• Work instructions
Transcribe the entries below without changing a word, and omit every picture.

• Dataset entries

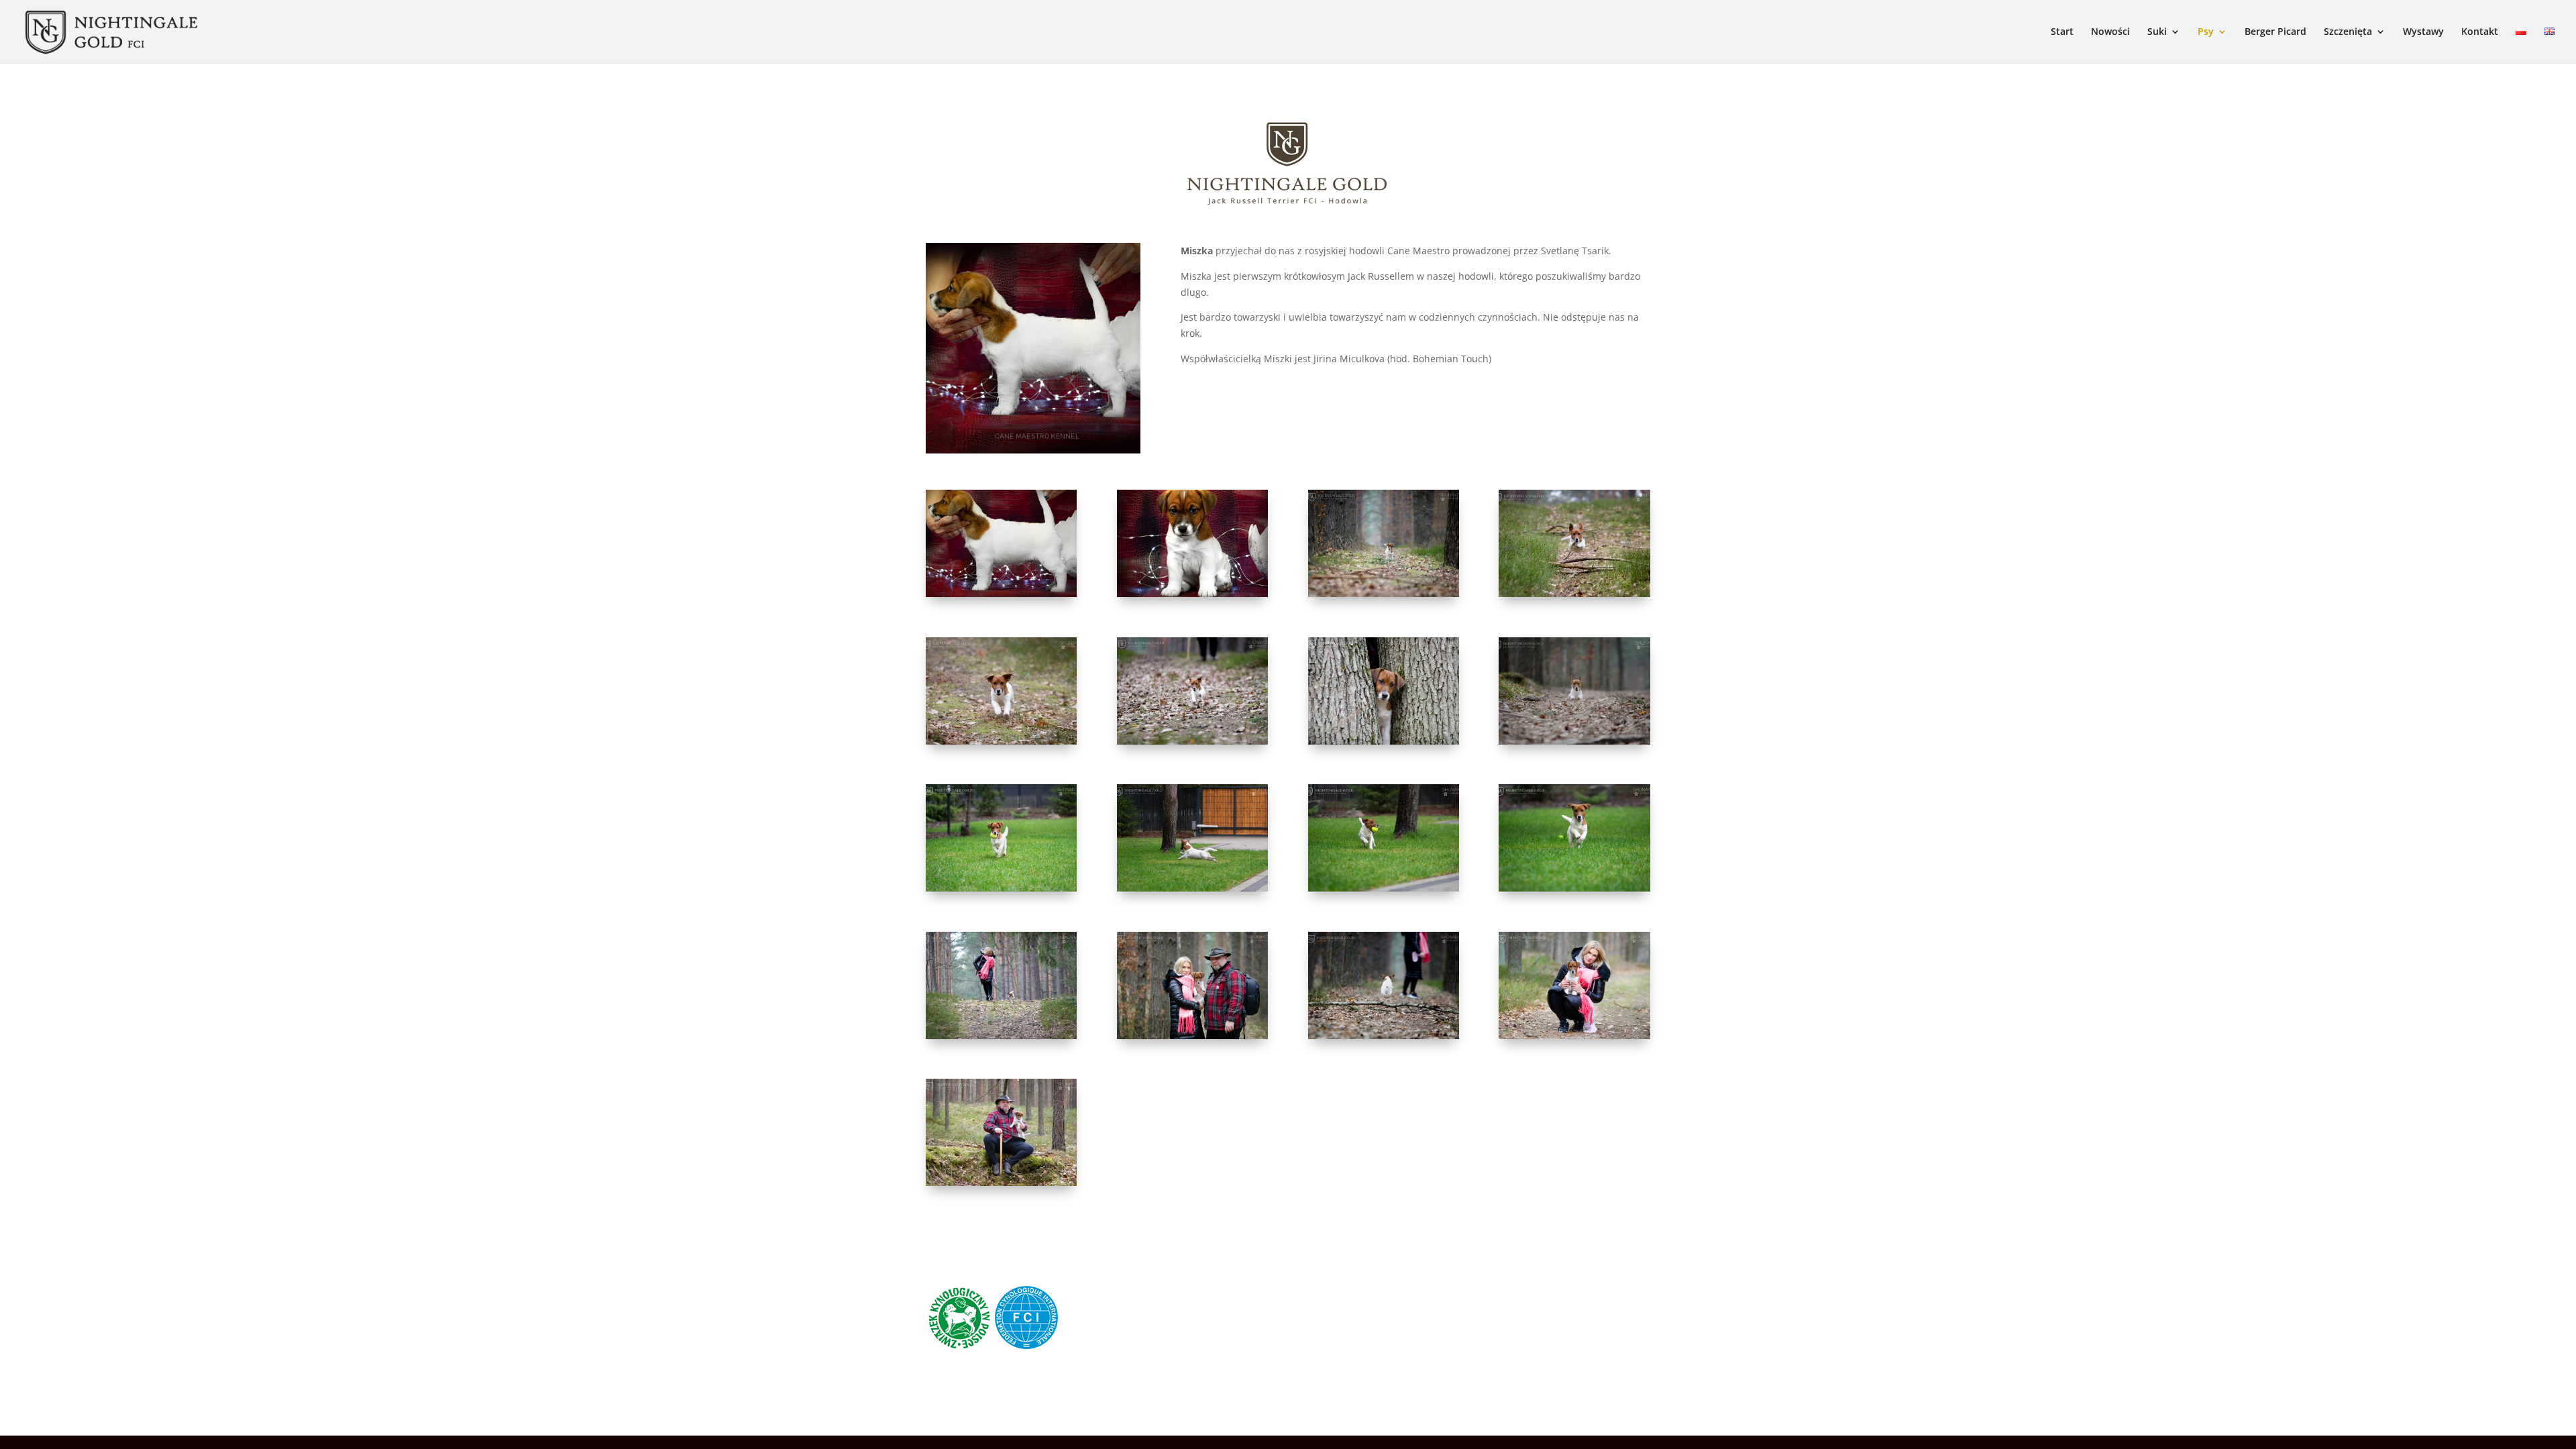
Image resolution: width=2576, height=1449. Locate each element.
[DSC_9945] (1574, 1035)
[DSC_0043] (1001, 1182)
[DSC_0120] (1383, 741)
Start (2062, 32)
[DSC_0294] (1192, 741)
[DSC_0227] (1192, 887)
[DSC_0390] (1574, 593)
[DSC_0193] (1574, 887)
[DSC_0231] (1001, 887)
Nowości (2110, 32)
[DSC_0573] (1383, 1035)
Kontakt (2479, 32)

• Output of the task
Image resolution: width=2576, height=1449. Locate each element.
[DSC_9945] (1574, 1035)
[DSC_0043] (1001, 1182)
[DSC_0120] (1383, 741)
Start (2062, 32)
[DSC_0294] (1192, 741)
[DSC_0227] (1192, 887)
[DSC_0390] (1574, 593)
[DSC_0193] (1574, 887)
[DSC_0231] (1001, 887)
Nowości (2110, 32)
[DSC_0573] (1383, 1035)
Kontakt (2479, 32)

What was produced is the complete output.